Figure 3 - Forecast paradigm used. The United States has not so far seen a decrease in the number of new COVID-19 cases per day as Italy has seen. It is hard to know when exactly this will occur, so my updated forecast is only a 1-week projection and assumes that the next week will follow the average of the last few days.


See Figure 3 for my updated forecast philosophy, next week to follow average of previous couple of days. Note the jump in new number of cases in the United States over the last couple of days, which coincides directly with an increase in the number of tests ran daily in the United States. This means the outbreak is not intensifying, but rather we are getting a better grasp of who actually has and who actually doesn't have COVID-19 as the testing increases nationally.

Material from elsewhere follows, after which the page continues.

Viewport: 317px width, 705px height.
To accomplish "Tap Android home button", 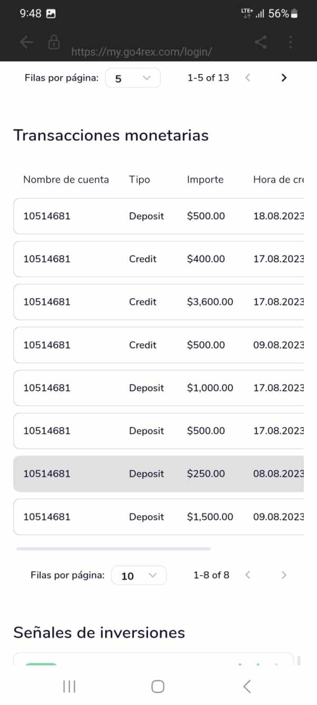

This average was put into the column "% chance of getting infected" in Table 1. From there, the following metrics could be calculated in the forecast for each day: New Cases in One Day = (% Chance of Getting Infected/100)*(Total Uninfected Previous Day) Total Cases = Total Cases Previous Day + New Cases in One Day Total Uninfected = USA Population - Total Cases % Population Infected = (Total Cases/USA Population)*100 The mortality rate forecast in Table 1 was based on the observation of the mortality rate flattening to about 5.7% over the last several days. The forecast mortality rate was then used to forecast the total number of COVID-19 fatalities as follows: Total Deaths = (Mortality Rate %/100)*Total Cases

Table 1 - Tabular view of USA experimental forecast for COVID-19 cases. April 25 has totaled at 960896 cumulative cases, and so far today (April 26) the cumulative case count has reached 987160 as of 8:24 PM EDT. Therefore this latest forecast is verifying fairly accurately thus far.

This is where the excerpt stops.